Google says that it is “just a few weeks away” from releasing the official version of Android Q. Which means that today is the day for it to release the final beta version, beta 6. There isn’t a ton that’s new in this version — except that Google has once again tweaked how the back gesture is going to work. It also is launching “the final API 29 SDK, and updated build tools for Android Studio” as a part of this release.
Here is how Google describes the new back gesture behavior, which is definitely what everybody is going to be wondering about:
We’ve made further refinements to Gesture Navigation in Beta 6 based on user feedback. First, to ensure reliable and consistent operation, there’s a 200dp vertical app exclusion limit for the Back gesture. Second, we’ve added a sensitivity preference setting for the Back gesture.
The “200dp vertical app exclusion limit” is a little technical, so here’s what it means. Essentially, apps that want to opt out of having the back gesture affect their app can do that — but they’re only allowed to stop the back gesture from working on 200 “density-independent pixels.”
The idea is that some apps let you swipe through things — like slides in a gallery — so excluding a portion of the screen makes it less likely that you’ll accidentally trigger the back button. Another example is a slider on a video — setting an exclusion around that would make it easier to grab the slider and move it when it’s next to the edge of the screen.
This thread from Chris Banes from Google’s developer relations team has a photo that helps explain it:
The behavior of the exclusion APIs are changing. You can request what you like, but the system will now only honour X amount from the bottom (currently 200dp). pic.twitter.com/CXoCvQ5MlS— Chris Banes (@chrisbanes) July 2, 2019
There is also, as 9to5Google first revealed, a new “back gesture sensitivity” option. After you activate gesture navigation in the beta, this setting will let you set a preference between low and high. That’s not super clear, and unfortunately, there’s no live visual to indicate just how much screen is reserved for the back gesture. But, the higher you set it, the wider the window will be. The pop-up warns that “Higher sensitivity may conflict with any app gestures along the edges of the screen.”
It’s definitely a feature that many users will end up playing around with, because despite Google’s best efforts there is still a lot of confusion about how to deal with the lefthand side of the screen. Lots of apps put a drawer there, and though you’re supposed to be able to hold your finger down in that area to “peek” the drawer and pull it out, it’s still a super confusing gesture. (Pro tip that’s also potentially confusing: sliding your finger up at a 45 degree angle sometimes opens the drawer instead of triggering the back button.)

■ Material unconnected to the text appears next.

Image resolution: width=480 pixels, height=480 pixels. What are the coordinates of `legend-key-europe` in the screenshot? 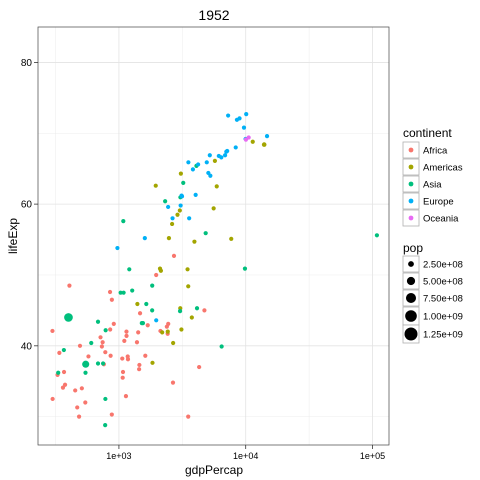 It's located at (411, 201).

Google says it’s changing these gesture settings “based on user feedback,” which is a very politic way of saying “everybody has been freaking out about how confusing and potentially bad this gesture is and so we needed to change it again.” It seems that every beta has had a different take on how both the main gestures and the back gesture will actually work — so hopefully this iteration will strike a happy balance for users. Either way, time has run out to make more changes before the official release on Pixel phones later this summer.
The company is still trying to educate developers on how to deal with these gestures, and is promising another blog post soon explaining more about how they can “optimize” their apps for the new gestures.